基于有机金属镝的分子磁体是提供巨大磁各向异性和接近液氮沸点的阻塞温度的前沿研究对象。在有机金属镝配合物中实现线性结构是产生巨大磁各向异性和阻塞势垒的关键。在本研究中,我们揭示了通过在富勒烯五元环周围构筑围栏生成的取代富勒烯(CX)(其中X = CCH、B和N)对稳定一类新的具有巨大磁各向异性和阻塞势垒的外表面镝有机金属配合物的配位能力。使用标量相对论密度泛函理论(SR-DFT)和完全活性空间自洽场(CASSCF)方法研究了八个外表面单核镝有机金属配合物,即[Dy(η-CX)(η-CH)] (1)、[Dy(η-CX)(η-Cp)] (2)、[Dy(η-CX)(η-Cp*)] (3)、[Dy(η-CX)(η-CH)] (4)、[Dy(η-CX)(η-CH)] (5)、[Dy(η-CX)] (6)(其中X = CCH)、[Dy(η-CB)] (7) 和 [Dy(η-CN)] (8),以阐明其结构、稳定性、键合和单离子磁性质。
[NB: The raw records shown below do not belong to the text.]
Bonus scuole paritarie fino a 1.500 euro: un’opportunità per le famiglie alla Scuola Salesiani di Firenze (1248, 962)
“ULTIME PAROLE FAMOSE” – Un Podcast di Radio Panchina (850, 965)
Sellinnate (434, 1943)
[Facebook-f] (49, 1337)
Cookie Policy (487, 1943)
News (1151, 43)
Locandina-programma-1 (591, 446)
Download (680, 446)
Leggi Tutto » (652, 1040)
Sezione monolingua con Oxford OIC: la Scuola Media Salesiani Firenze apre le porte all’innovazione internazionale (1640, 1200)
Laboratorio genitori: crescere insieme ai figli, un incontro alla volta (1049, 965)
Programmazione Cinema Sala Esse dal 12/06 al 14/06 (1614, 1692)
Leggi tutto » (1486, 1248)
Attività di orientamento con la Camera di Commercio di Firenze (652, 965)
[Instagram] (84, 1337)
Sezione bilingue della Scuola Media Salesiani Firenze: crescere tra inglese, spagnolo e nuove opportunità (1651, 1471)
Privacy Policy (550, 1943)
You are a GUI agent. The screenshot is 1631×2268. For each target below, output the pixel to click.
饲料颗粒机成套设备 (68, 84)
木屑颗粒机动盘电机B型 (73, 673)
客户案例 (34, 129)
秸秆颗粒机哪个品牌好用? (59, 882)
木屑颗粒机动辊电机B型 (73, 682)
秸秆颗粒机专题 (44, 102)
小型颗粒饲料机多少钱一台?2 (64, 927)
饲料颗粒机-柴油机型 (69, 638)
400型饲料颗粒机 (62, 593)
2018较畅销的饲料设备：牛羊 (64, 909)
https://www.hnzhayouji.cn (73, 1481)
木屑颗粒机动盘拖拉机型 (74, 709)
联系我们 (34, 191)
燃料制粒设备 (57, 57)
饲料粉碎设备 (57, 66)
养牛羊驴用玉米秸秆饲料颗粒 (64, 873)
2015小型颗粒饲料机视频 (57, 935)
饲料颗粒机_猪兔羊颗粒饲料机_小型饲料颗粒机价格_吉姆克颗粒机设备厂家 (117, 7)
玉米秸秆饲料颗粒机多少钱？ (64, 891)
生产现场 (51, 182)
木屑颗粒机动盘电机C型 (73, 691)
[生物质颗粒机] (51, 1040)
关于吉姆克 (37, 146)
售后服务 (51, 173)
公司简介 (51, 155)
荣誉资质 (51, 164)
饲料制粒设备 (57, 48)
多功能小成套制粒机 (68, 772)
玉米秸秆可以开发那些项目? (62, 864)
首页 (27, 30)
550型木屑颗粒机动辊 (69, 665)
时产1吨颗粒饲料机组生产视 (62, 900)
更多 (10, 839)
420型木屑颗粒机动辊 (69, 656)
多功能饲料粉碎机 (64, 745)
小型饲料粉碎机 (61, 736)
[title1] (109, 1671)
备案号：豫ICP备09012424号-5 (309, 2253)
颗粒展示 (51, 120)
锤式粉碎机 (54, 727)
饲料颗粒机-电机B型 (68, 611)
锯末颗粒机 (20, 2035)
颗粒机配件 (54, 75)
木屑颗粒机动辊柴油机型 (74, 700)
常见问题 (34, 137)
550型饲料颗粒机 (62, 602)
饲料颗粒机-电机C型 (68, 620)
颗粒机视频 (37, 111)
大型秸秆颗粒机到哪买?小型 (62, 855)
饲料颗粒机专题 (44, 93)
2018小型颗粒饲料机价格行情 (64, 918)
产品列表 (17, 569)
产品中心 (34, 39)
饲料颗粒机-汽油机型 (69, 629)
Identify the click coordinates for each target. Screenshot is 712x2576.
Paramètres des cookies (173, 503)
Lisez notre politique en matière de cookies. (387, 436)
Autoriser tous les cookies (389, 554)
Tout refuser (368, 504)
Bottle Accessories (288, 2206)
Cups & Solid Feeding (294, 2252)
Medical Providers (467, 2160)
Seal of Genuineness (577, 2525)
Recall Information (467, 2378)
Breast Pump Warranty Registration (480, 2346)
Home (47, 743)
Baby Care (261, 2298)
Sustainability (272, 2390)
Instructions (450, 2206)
SR-DFT计算预测配合物1-8高度稳定,配合物6-8中Dy(III)离子周围具有严格的线性几何结构。能量分解分析(EDA)预测相互作用能(Δ值)的顺序如下:5 > 1 > 2 ≈ 3 > 6 > 7 > 8 > 4,所有配合物中都有可观的4f-配体共价性。对配合物1-8的CASSCF计算预测,除了5之外,所有配合物的基态均为|±15/2〉,其值的趋势如下:6 (1573 cm) ≈ 3 (1569 cm) > 1 (1538 cm) > 8 (1347 cm) > 2 (1305 cm) > 7 (1284 cm) > 4 (1125 cm) > 5 (108 cm)。不对称离子配体场理论(AILFT)分析为排序提供了理论依据,其中配合物1-4和6-8中的π型4f-配体相互作用提供了巨大的势垒高度,而大的(CH)环在5中产生δ型相互作用,这降低了配体场中的轴向性。我们的详细研究结果表明,与弯曲的[DyCp*]阳离子相比,外表面有机金属镝配合物更线性,并且显示出超过1500 cm的巨大势垒高度,同时磁化量子隧穿(QTM)可忽略不计——这是设计高度各向异性镝有机金属配合物的一种新方法。